Ulan Ege! Çağırdın onu sanki. Mıknatıs gibi mübarek, işte geldi yine aklıma, çekti onu sanki. Keşke gelmeseydi. Onu kaybetme korkusu var içimde ve bu duygu son zamanlarda yoğunlaştığından beri aklıma gelmemesi ne yazık ki benim için mutluluk verici bir durum çoğunlukla. Zehra...
Kalkıp hazırlanmam lazım bir de. Saat kaç? Uzanıp komodinin üzerinden telefonumu alıyorum. Hiç içimden gelmiyor aslında işe gitmek. Neyse, yine acılara alıcı gözle bakmaya başladım, düşünme, kalk! Kalkıyorum.
...
Kravatımı düzeltiyorum, tamam, hazırım. Kol saatime bakıyorum, on beş dakikam var daha. Yatağın üzerine oturuyorum. Düzelteyim mi yatağı? Neyse, boş ver, bugünlük böyle kalsın. Yine “o” geliyor aklıma. Hâlâ açılamadım ona. Bir yıl oldu, bir yıl! Bence o da bunu bekliyor. Ya beklemiyorsa? İşte mesele de bu ya. Ya yanlış bir sinyalse? Hatta ve hatta sinyal bile değilse? Başladı yine arkadaşım kaygı. Biliyorum, benim iyiliğim için konuşuyorsun da bazen abartıyorsun be kardeşim, bunaltıyorsun be kardeşim...

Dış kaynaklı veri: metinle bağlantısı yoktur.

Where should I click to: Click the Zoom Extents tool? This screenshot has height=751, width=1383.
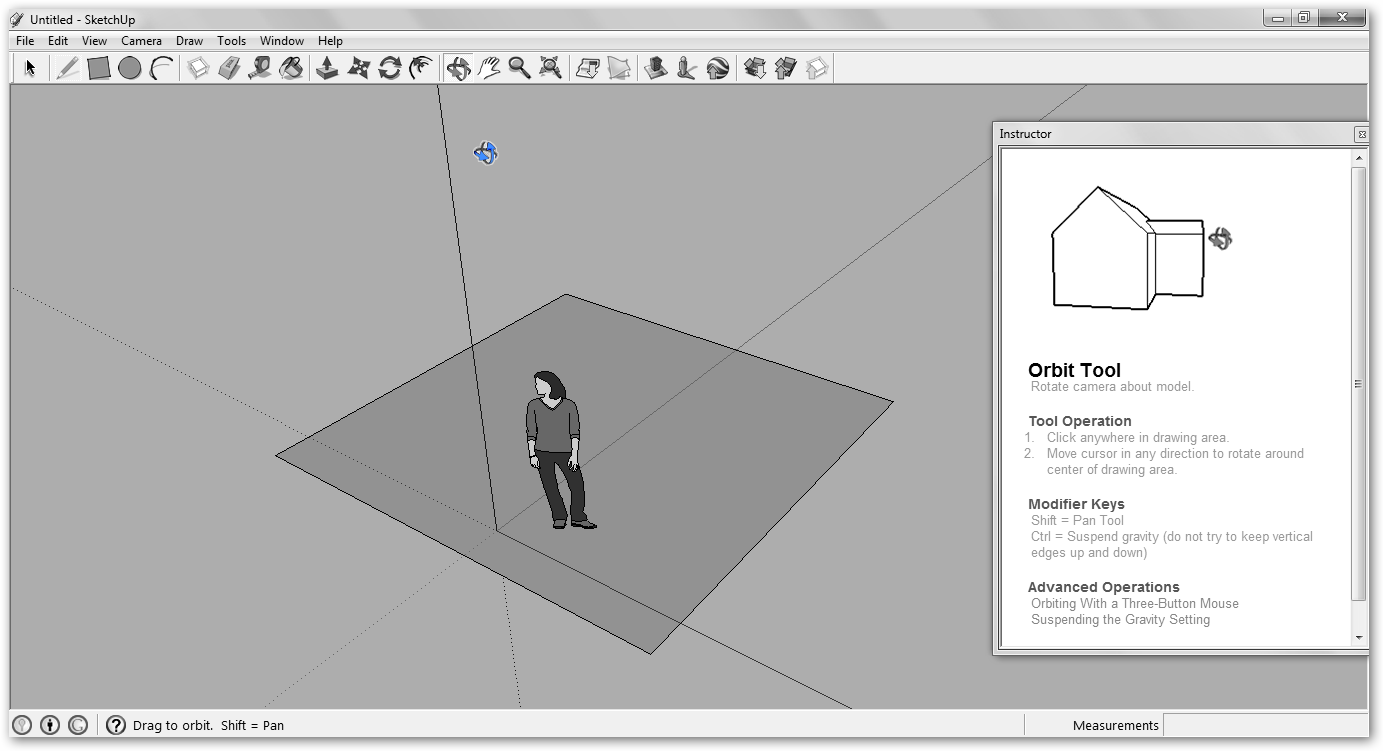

Oysa bak, artık memur oldun vergi dairesinde, sırtını sağlam bir yere yasladın; “devlete”. Daha ne bekliyorsun? Olacaksa olsun, olmayacaksa olmasın. Daha bir güveninin gelmesi lazım kendine. Bitsin artık bu belirsizlik. Ne olacak bu hedefsizlik, rotasızlık hâli?
Benim için kolay değil ki, Ege için kolay değil ki! Bağıracağım bak şimdi, bağıracağım da kendimi rezil etmek istemiyorum. Değil, değil, değil! Kolay değil... İşleri berbat etmekten. Tamamen kaybetmekten, hatta ve hatta evet, reddedilmekten korkuyorum. Böyle olduğuma utanmıyorum, hem de hiç! Ben böyleyim!
Yok ya işe gitmeyeceğim bugün. Canım istemiyor çünkü. Karar verdim. Kaç gündür aklımda zaten bu fikir. Deniz dalgası gibi vuruyor aklıma arada.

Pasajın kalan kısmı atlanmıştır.